“El repunte de la costa se resume en precio y servicios”

Álvaro García Rodes. Arquitecto del Gabinete Técnico de Arquitectura de la costa.

 “Maravillado” y “prendado” son dos de los adjetivos que Álvaro García utiliza para describir todo lo que sentía cada vez que veía un edificio con características góticas en su ciudad natal, Orihuela. Aquello fue determinante para emprender camino en lo que ahora es su trabajo, la arquitectura. Con más de 20 años de experiencia en el sector, Álvaro cree que las claves a mantener para que este notorio repunte en la construcción sea duradero son: turismo extranjero, buen precio, buen servicio y un buen clima.

Álvaro García Rodes/ Cedida

Álvaro García Rodes/ Imagen cedida por Álvaro

Se le encargó a la Universidad de Alicante (UA) un estudio socioeconómico para determinar el éxito que estaba teniendo la Vega Baja (Alicante) con respecto a otros competidores, como puede ser Andalucía.  En un principio se acordó que era la playa, más tarde se demostró que no era la playa sino el clima. Y en un último estudio se llegó a la conclusión de que, a parte del clima, eran muy determinantes las infraestructuras y los servicios que tenía Alicante.

El colegio de arquitectos de Denia estima que este año se iniciarán 7.000 viviendas entre Alicante, la Marina y la Vega Baja. Esto se debe al gran turismo residencial que sufre toda la zona costera de la Comunidad Valenciana, pero, sobre todo, la Vega Baja. “Se está comprando otra vez, pero en condiciones que no eran las anteriores al expedido de la burbuja inmobiliaria donde fundamentalmente se compraba con financiación”, asegura Álvaro.
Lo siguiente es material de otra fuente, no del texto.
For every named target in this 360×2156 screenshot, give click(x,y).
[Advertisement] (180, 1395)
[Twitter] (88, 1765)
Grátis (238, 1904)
Aunque no haya un amplio tejido industrial y todos los terrenos que se vean a los alrededores de la costa sean secarrales, éstos se han recalificado y ahora, se venden viviendas para todos aquellos turistas que residen y pasan aquí un número elevado de meses al año.

Álvaro García explica que esta zona es una de las más privilegiadas, puesto que no ha sufrido una disminución en el consumo de la compra de vivienda ni siquiera en los años de crisis económica del país. “Hemos sobrevivido todos. Porque hay un gran stock de vivienda de segunda mano, que se recicla continuamente.”, recalca. Asimismo, ahora se está empezando a construir a nivel del principio del boom inmobiliario.

Hay una gran diferencia en la zona interior con respecto a la zona costera. Puesto que, en la zona interior se construye poca vivienda nueva porque hay un gran stock de vivienda antigua, sin embargo, en la zona costera el stock de la vivienda antigua se recicla continuamente y, además, da para hacer nueva. “Siempre hay un roto para un descosido”, define entre risas el arquitecto.

Por consiguiente, el año pasado se construyeron entre 3.000 y 5.000 viviendas entre Orihuela Costa y Torrevieja. “Orihuela Costa durante la crisis era el único municipio que daba licencias de obra nueva. Mientras que en Alicante y Elche no se movía un ladrillo”, apuntala Álvaro. Por esta razón, durante la crisis se sacó suelo “bueno”, es decir suelo que está en primera o segunda línea de playa. Tal y como confirma García gracias a esto, se siguió construyendo un producto que la gente demandaba, en especial el mercado escandinavo, noruego, sueco, finlandés y alemán. Por consiguiente, en la zona costera sí se siguió construyendo. “Se ha sacado suelo para poder construir durante la crisis en muy buenos sitios a un precio bastante alto, pero con gente que no necesita financiación y que trae el dinero.”, concluye el experto. La actividad en la construcción nunca ha cesado del todo en la zona costera, aunque con la crisis disminuyó. Mientras tanto en otras zonas como Alicante hubo un gran parón. Actualmente, algunas de las edificaciones paradas vuelven a estar activas. “Hay varios edificios que nosotros llamamos “cadáveres inmobiliarios” que parecían que no tenían salida y se están terminando ahora.”, afirma Álvaro García.

Por lo tanto, la Vega Baja no tuvo que hacer nada para recuperarse en comparación a otros lugares como Alicante. Ya que, funciona y se desarrolla de otra manera. Álvaro ratifica que esta zona es privilegiada, fundamentalmente por el clima. En segundo lugar, por lo económico que resulta dado que, no es comparable una vivienda, en igualdad de condiciones en Alicante ciudad que en Almoradí o Torrevieja, tal y como apunta el arquitecto. Y, por último, en lo que se refiere a los servicios y las dotaciones.

En resumen, hoy por hoy, la Vega Baja y Alicante son mundos muy distintos. A juicio de Álvaro García la clave principal es el precio.